In re the Marriage of Baker
This text of 20 P.3d 263 (In re the Marriage of Baker) is published on Counsel Stack Legal Research, covering Court of Appeals of Oregon primary law. Counsel Stack provides free access to over 12 million legal documents including statutes, case law, regulations, and constitutions.
Opinion
Father initiated this proceeding to modify a dissolution judgment, which awarded the parties joint legal custody of their minor child. Father requested that he be awarded sole custody of the child. Mother then filed her own motion to modify father’s parenting time, because she anticipated that she would be taking a job out of the state. In her motion, and in response to father’s motion, mother requested an award of attorney fees. The trial court entered a judgment modifying the dissolution judgment by awarding father custody of the child. The court denied mother’s request for attorney fees without explanation. Mother appeals, assigning error to the modification of custody and to the denial of her request for attorney fees. We affirm as to the custody decision without further discussion. As to the denial of the request for attorney fees, we reverse and remand for further findings.
Mother’s sole argument concerning the denial of the request for attorney fees is that the trial court failed to explain its decision in accordance with McCarthy v. Oregon Freeze Dry, Inc., 327 Or 84, 957 P2d 1200, on recons 327 Or 185, 957 P2d 1207 (1998). Father’s sole argument in opposition is that the rule of McCarthy does not apply to dissolution judgment modification proceedings.
In McCarthy, the Supreme Court announced that, in cases in which an award of attorney fees is controlled by ORS 20.075, the courts must identify the “relevant facts and legal criteria” in awarding or denying an award of attorney fees. Id. at 96. ORS 20.075 applies to “any case in which attorney fees are authorized by statute and in which the court has discretion to decide whether to award fees.”
In this case, mother sought an award of fees pursuant to ORS 107.135(7), which provides:
“In a proceeding [to modify a dissolution judgment], the court may assess against either party a reasonable attorney fee and costs for the benefit of the other party.

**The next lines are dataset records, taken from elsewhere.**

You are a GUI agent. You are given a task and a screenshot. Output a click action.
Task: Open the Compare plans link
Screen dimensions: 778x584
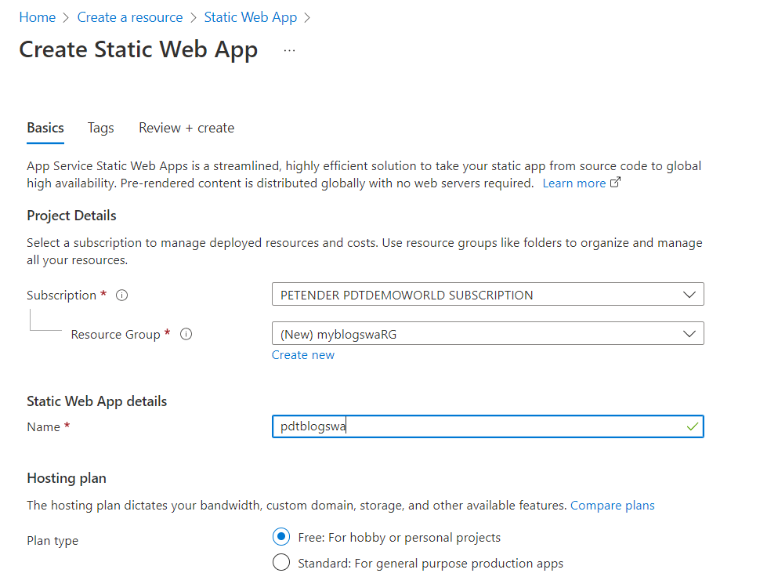pos(612,506)
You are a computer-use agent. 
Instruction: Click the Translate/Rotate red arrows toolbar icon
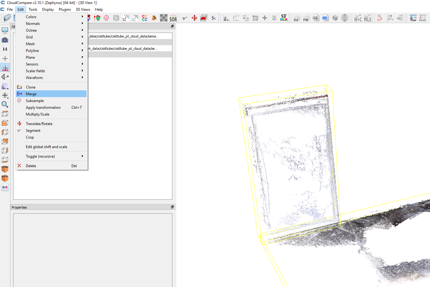pos(194,18)
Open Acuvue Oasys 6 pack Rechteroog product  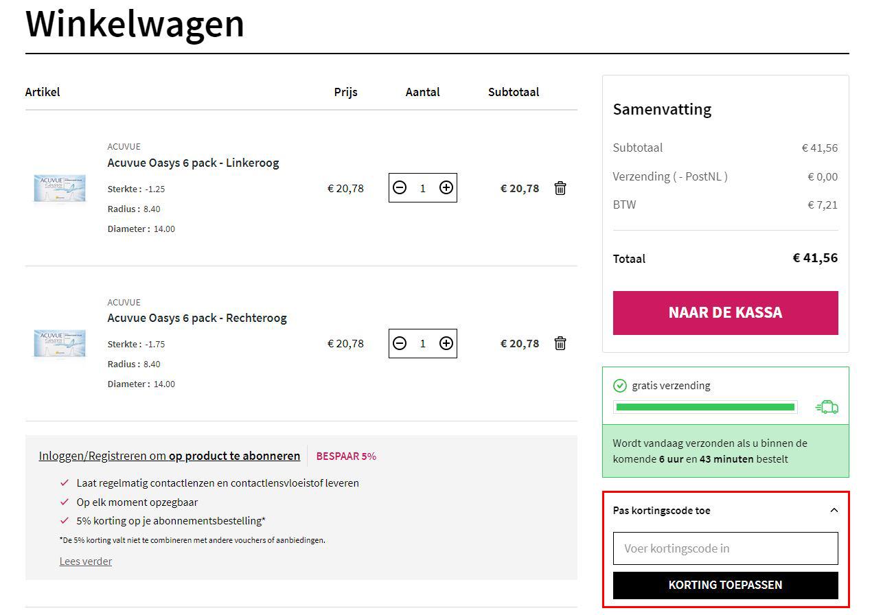click(x=197, y=318)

If a party is found to have acted in bad faith, the court shall order that party to pay a reasonable attorney fee and costs of the defending party.”
[36]*36By its terms, the statute grants the courts discretion to award attorney fees in a modification proceeding. ORS 20.075 applies, as does McCarthy. Cf. Ashley v. Garrison, 162 Or App 585, 592, 986 P2d 654 (1999) (McCarthy does not apply to ORS 20.080, under which an award of attorney fees is not discretionary).
Reversed and remanded for further findings concerning denial of motion for award of attorney fees; otherwise affirmed.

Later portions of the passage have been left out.